5G is the fifth-generation technology standard for broadband cellular networks, which cellular phone companies began deploying worldwide in 2019, and is the planned successor to the 4G networks which provide connectivity to most current mobile phones.
Productivity and efficiency gains enabled by 5G’s application will drive business, skills and service change worth US$1.3 trillion to global GDP by 2030.
In Powering Your Tomorrow, PricewaterhouseCoopers quantifies for the first time, the economic impact of new and existing uses of 5G in utilities, health and social care, consumer, media, and financial services across eight economies with advanced rollout: Australia, China, Germany, India, Japan, South Korea, USA and the UK.
More than a faster version of mobile connectivity on 4G, 5G’s speed, reliability, reduced energy usage and massive connectivity will be transformative for businesses and wider society, enabling ubiquitous access to super fast broadband.
Used in combination with investments in artificial intelligence and the internet of things, 5G can be used as a platform to enable business and society to realise the full benefits of emerging technology advances.
Economic gains are projected across all economies assessed in the study, as 5G offers the potential to rethink business models, skills, products and services, with the gains accelerating beginning in 2025 as 5G-enabled applications become more widespread
Based on the study, the USA, China and Japan will experience the largest uplift as a result of 5G technology applications, due to the size of their economies and strong modern industrial production sectors.
At a regional level, Europe, Middle East and Africa is expected to benefit the most from manufacturing applications of 5G, due to the size of the manufacturing sectors.
It demonstrates the potential for regional competitive advantage through approaches to the adoption and regulation of the technology.
Achieving Better and Faster Outcomes in Health Care
Over half the global economic impact will be driven by the transformation of health and social care experience for patients, providers and medical staff within the next ten years.

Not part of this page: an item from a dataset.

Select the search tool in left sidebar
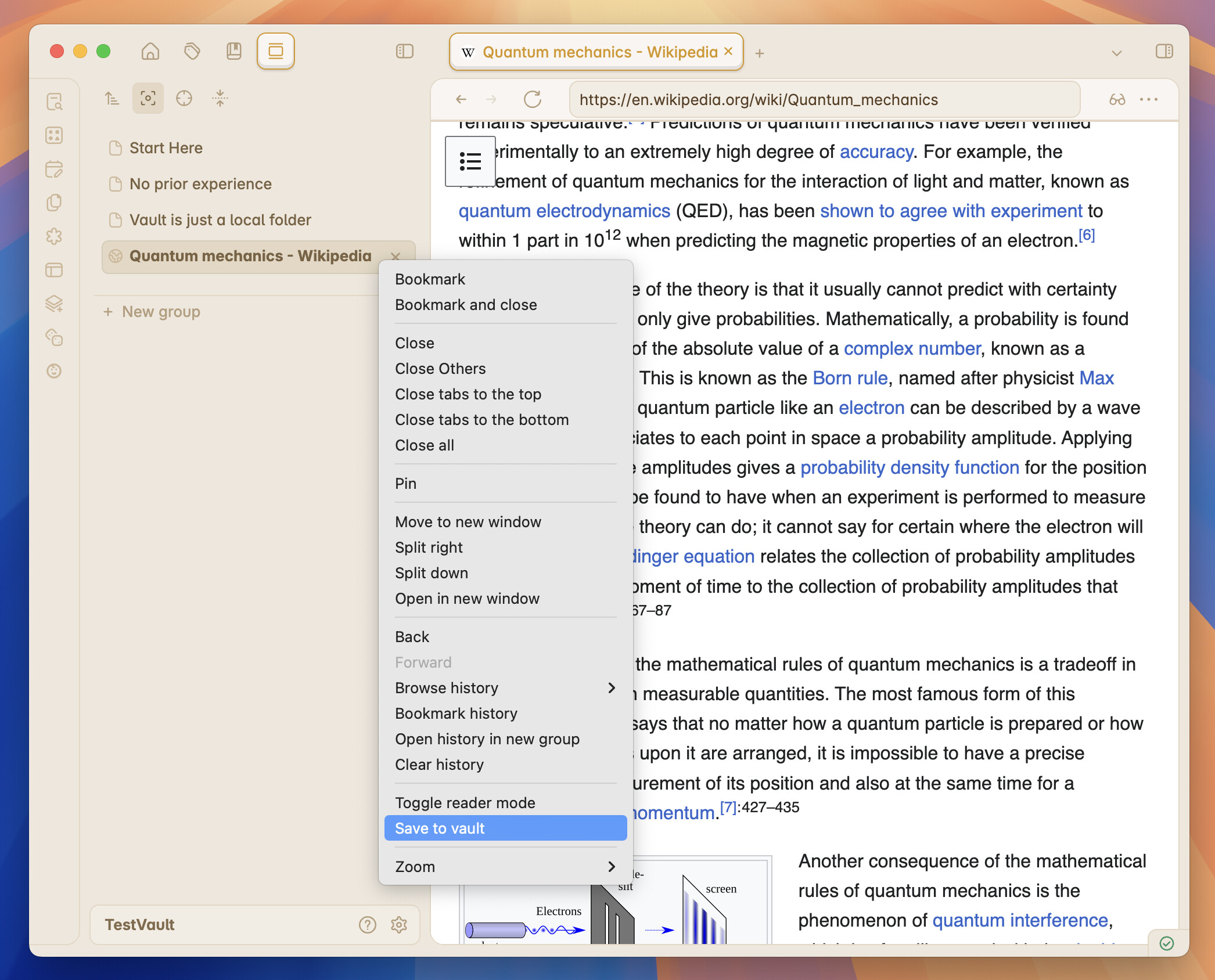The image size is (1215, 980). tap(55, 102)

While the acceleration of telemedicine during the COVID-19 pandemic provided a glimpse of the future of healthcare, remote care is just one area in which 5G can enable both better health outcomes and cost savings.
5G’s applications include remote monitoring and consultations, real time in-hospital data sharing, improved doctor-patient communications and automation in hospitals to reduce health care costs.
Regional and Sector impacts
At a sector level, impacts vary for individual economies. The United States and Australia are projected to gain the most from financial services applications: India from smart utilities; China and Germany in manufacturing.
Other industries analysed in the study show the significant potential of new and existing applications over the next decade, driving changes in skills, jobs, consumer products and regulation.
Policy and Trust
The study highlights that the reach of 5G’s technology potential will require businesses and government to consider new approaches to regulatory and consumer engagement – focusing on how the technology is used.